Exercise details.
Update the lines starting with the first one and going on through the line with "point(58,456)" by replacing "sidebar" with "navigation pane". Keep everything else the same.

[Stored entries]

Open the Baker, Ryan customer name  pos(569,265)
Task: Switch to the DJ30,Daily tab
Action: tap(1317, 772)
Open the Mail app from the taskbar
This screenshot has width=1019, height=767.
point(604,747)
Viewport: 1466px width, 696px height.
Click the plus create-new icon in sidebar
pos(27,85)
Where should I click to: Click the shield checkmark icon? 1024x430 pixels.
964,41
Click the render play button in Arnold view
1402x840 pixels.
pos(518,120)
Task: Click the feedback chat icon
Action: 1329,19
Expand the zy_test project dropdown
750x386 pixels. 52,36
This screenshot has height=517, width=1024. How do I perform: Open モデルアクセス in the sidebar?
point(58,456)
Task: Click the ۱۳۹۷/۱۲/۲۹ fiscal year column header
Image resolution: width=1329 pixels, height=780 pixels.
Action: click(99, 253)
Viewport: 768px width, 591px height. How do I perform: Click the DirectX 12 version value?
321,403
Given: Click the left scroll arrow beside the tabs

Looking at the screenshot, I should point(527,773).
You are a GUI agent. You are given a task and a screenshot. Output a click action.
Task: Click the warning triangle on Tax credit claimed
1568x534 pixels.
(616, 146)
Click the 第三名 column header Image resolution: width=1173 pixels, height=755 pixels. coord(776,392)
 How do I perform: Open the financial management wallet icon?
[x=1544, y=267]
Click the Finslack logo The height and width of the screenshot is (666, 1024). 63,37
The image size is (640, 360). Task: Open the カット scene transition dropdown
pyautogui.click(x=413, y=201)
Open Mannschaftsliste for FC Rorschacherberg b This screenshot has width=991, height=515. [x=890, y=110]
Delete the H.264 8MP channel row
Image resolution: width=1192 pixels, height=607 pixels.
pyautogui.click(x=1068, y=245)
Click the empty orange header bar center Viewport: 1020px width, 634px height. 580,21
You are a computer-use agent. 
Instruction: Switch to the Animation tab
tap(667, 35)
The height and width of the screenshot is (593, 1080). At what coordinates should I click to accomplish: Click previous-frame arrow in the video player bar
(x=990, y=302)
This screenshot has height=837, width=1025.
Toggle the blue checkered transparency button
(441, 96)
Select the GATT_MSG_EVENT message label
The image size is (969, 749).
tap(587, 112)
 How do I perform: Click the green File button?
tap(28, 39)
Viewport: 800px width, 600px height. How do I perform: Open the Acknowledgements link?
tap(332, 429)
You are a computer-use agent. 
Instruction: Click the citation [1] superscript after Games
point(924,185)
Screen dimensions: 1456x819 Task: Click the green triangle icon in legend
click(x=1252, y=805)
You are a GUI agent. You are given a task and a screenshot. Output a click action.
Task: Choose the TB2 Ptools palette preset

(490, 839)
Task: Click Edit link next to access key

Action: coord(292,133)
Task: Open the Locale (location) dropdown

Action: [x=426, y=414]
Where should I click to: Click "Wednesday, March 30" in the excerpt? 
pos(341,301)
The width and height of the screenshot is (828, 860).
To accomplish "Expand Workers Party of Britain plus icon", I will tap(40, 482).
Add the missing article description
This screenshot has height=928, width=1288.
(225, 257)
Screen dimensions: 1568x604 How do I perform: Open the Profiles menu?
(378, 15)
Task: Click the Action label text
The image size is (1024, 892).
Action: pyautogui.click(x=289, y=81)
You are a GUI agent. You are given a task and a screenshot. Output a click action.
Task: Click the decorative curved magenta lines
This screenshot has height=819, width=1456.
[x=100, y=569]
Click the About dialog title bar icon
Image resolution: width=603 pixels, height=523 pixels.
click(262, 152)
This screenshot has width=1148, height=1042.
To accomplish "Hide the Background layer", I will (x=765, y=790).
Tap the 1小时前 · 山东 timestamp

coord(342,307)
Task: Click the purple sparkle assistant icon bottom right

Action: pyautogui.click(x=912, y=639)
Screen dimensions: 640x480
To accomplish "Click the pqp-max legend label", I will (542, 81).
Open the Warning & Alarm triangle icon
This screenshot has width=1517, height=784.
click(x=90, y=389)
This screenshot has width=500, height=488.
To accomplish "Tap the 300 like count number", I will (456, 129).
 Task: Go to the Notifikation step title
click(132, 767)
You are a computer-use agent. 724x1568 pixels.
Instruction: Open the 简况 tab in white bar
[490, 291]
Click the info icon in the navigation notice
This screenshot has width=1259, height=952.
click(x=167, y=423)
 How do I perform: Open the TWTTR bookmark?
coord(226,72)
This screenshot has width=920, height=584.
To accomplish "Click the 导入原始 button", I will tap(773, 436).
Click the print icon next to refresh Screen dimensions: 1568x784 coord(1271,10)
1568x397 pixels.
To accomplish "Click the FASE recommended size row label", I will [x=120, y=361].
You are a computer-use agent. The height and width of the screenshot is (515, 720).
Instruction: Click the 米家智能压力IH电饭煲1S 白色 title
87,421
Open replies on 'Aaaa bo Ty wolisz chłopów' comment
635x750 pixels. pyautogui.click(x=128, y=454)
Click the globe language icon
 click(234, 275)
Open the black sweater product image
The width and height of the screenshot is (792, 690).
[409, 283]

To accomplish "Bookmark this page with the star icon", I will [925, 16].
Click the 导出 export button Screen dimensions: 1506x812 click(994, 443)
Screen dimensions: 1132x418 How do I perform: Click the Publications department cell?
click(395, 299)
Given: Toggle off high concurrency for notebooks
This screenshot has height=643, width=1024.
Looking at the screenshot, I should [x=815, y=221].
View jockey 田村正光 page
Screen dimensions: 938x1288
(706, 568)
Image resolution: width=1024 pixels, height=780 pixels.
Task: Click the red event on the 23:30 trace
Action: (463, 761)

Full solution.
Open the Baker, Ryan customer name  pos(569,265)
Task: Switch to the DJ30,Daily tab
Action: tap(1317, 772)
Open the Mail app from the taskbar
This screenshot has width=1019, height=767.
point(604,747)
Viewport: 1466px width, 696px height.
Click the plus create-new icon in navigation pane
pos(27,85)
Where should I click to: Click the shield checkmark icon? 1024x430 pixels.
964,41
Click the render play button in Arnold view
1402x840 pixels.
pos(518,120)
Task: Click the feedback chat icon
Action: 1329,19
Expand the zy_test project dropdown
750x386 pixels. 52,36
This screenshot has height=517, width=1024. How do I perform: Open モデルアクセス in the navigation pane?
point(58,456)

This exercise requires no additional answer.